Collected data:
-------------------------
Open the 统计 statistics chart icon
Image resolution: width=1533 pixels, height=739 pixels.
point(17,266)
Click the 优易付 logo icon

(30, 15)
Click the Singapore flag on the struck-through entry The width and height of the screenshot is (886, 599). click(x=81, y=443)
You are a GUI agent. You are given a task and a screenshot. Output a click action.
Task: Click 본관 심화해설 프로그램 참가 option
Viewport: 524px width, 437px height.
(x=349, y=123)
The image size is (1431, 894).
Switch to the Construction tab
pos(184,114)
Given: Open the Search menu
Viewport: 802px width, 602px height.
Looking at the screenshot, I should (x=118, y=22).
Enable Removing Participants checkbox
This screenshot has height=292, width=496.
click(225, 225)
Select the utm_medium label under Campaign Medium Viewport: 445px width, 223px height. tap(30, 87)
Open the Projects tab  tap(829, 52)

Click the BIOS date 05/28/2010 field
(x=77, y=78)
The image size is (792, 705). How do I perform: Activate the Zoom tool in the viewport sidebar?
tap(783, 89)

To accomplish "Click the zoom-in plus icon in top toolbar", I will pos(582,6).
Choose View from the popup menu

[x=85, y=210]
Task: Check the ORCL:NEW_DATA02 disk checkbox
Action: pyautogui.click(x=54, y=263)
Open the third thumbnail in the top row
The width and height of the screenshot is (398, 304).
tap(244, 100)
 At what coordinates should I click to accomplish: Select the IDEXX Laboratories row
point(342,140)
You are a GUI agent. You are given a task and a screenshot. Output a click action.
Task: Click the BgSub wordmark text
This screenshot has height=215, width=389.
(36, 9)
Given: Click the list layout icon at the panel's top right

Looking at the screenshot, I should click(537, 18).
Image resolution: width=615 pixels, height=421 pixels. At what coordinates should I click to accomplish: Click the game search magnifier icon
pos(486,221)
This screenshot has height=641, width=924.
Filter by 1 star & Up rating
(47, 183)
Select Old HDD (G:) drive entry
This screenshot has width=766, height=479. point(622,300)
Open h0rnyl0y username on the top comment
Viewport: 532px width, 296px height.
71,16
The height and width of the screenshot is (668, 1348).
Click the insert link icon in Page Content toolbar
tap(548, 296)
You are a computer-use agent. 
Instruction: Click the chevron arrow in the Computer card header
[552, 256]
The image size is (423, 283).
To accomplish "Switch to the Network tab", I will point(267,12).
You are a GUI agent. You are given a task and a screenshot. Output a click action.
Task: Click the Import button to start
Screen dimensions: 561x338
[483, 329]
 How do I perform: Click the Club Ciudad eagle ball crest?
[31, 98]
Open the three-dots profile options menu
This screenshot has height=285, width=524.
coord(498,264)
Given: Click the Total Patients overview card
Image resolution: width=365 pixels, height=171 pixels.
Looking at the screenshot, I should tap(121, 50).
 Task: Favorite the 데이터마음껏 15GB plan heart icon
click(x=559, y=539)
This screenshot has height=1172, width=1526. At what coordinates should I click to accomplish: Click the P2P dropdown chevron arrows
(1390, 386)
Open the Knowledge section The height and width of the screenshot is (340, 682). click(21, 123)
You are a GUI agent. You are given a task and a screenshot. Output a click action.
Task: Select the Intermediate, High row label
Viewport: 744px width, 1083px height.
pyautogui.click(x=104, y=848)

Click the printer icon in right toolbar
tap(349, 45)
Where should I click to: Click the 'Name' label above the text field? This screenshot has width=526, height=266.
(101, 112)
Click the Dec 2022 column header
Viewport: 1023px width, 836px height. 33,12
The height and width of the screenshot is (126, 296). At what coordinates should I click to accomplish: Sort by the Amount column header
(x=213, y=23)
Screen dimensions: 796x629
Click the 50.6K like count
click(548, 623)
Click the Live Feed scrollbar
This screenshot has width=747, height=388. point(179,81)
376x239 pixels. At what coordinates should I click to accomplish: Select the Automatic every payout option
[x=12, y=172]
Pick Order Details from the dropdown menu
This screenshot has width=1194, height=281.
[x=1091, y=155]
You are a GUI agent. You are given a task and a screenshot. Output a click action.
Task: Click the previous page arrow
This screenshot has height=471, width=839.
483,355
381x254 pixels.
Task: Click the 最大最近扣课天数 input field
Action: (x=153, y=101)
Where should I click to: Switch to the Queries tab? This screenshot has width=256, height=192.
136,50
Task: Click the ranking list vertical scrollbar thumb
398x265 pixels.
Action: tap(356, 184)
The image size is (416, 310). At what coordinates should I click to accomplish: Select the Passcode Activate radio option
-------------------------
Problem to work on:
Could you retype each record exactly as it appears?

Answer to this problem:
Open the 统计 statistics chart icon
Image resolution: width=1533 pixels, height=739 pixels.
point(17,266)
Click the 优易付 logo icon

(30, 15)
Click the Singapore flag on the struck-through entry The width and height of the screenshot is (886, 599). click(x=81, y=443)
You are a GUI agent. You are given a task and a screenshot. Output a click action.
Task: Click 본관 심화해설 프로그램 참가 option
Viewport: 524px width, 437px height.
(x=349, y=123)
The image size is (1431, 894).
Switch to the Construction tab
pos(184,114)
Given: Open the Search menu
Viewport: 802px width, 602px height.
Looking at the screenshot, I should (x=118, y=22).
Enable Removing Participants checkbox
This screenshot has height=292, width=496.
click(225, 225)
Select the utm_medium label under Campaign Medium Viewport: 445px width, 223px height. tap(30, 87)
Open the Projects tab  tap(829, 52)

Click the BIOS date 05/28/2010 field
(x=77, y=78)
The image size is (792, 705). How do I perform: Activate the Zoom tool in the viewport sidebar?
tap(783, 89)

To accomplish "Click the zoom-in plus icon in top toolbar", I will pos(582,6).
Choose View from the popup menu

[x=85, y=210]
Task: Check the ORCL:NEW_DATA02 disk checkbox
Action: pyautogui.click(x=54, y=263)
Open the third thumbnail in the top row
The width and height of the screenshot is (398, 304).
tap(244, 100)
 At what coordinates should I click to accomplish: Select the IDEXX Laboratories row
point(342,140)
You are a GUI agent. You are given a task and a screenshot. Output a click action.
Task: Click the BgSub wordmark text
This screenshot has height=215, width=389.
(36, 9)
Given: Click the list layout icon at the panel's top right

Looking at the screenshot, I should click(537, 18).
Image resolution: width=615 pixels, height=421 pixels. At what coordinates should I click to accomplish: Click the game search magnifier icon
pos(486,221)
This screenshot has height=641, width=924.
Filter by 1 star & Up rating
(47, 183)
Select Old HDD (G:) drive entry
This screenshot has width=766, height=479. point(622,300)
Open h0rnyl0y username on the top comment
Viewport: 532px width, 296px height.
71,16
The height and width of the screenshot is (668, 1348).
Click the insert link icon in Page Content toolbar
tap(548, 296)
You are a computer-use agent. 
Instruction: Click the chevron arrow in the Computer card header
[552, 256]
The image size is (423, 283).
To accomplish "Switch to the Network tab", I will point(267,12).
You are a GUI agent. You are given a task and a screenshot. Output a click action.
Task: Click the Import button to start
Screen dimensions: 561x338
[483, 329]
 How do I perform: Click the Club Ciudad eagle ball crest?
[31, 98]
Open the three-dots profile options menu
This screenshot has height=285, width=524.
coord(498,264)
Given: Click the Total Patients overview card
Image resolution: width=365 pixels, height=171 pixels.
Looking at the screenshot, I should tap(121, 50).
 Task: Favorite the 데이터마음껏 15GB plan heart icon
click(x=559, y=539)
This screenshot has height=1172, width=1526. At what coordinates should I click to accomplish: Click the P2P dropdown chevron arrows
(1390, 386)
Open the Knowledge section The height and width of the screenshot is (340, 682). click(21, 123)
You are a GUI agent. You are given a task and a screenshot. Output a click action.
Task: Select the Intermediate, High row label
Viewport: 744px width, 1083px height.
pyautogui.click(x=104, y=848)

Click the printer icon in right toolbar
tap(349, 45)
Where should I click to: Click the 'Name' label above the text field? This screenshot has width=526, height=266.
(101, 112)
Click the Dec 2022 column header
Viewport: 1023px width, 836px height. 33,12
The height and width of the screenshot is (126, 296). At what coordinates should I click to accomplish: Sort by the Amount column header
(x=213, y=23)
Screen dimensions: 796x629
Click the 50.6K like count
click(548, 623)
Click the Live Feed scrollbar
This screenshot has width=747, height=388. point(179,81)
376x239 pixels. At what coordinates should I click to accomplish: Select the Automatic every payout option
[x=12, y=172]
Pick Order Details from the dropdown menu
This screenshot has width=1194, height=281.
[x=1091, y=155]
You are a GUI agent. You are given a task and a screenshot. Output a click action.
Task: Click the previous page arrow
This screenshot has height=471, width=839.
483,355
381x254 pixels.
Task: Click the 最大最近扣课天数 input field
Action: (x=153, y=101)
Where should I click to: Switch to the Queries tab? This screenshot has width=256, height=192.
136,50
Task: Click the ranking list vertical scrollbar thumb
398x265 pixels.
Action: tap(356, 184)
The image size is (416, 310). At what coordinates should I click to accomplish: Select the Passcode Activate radio option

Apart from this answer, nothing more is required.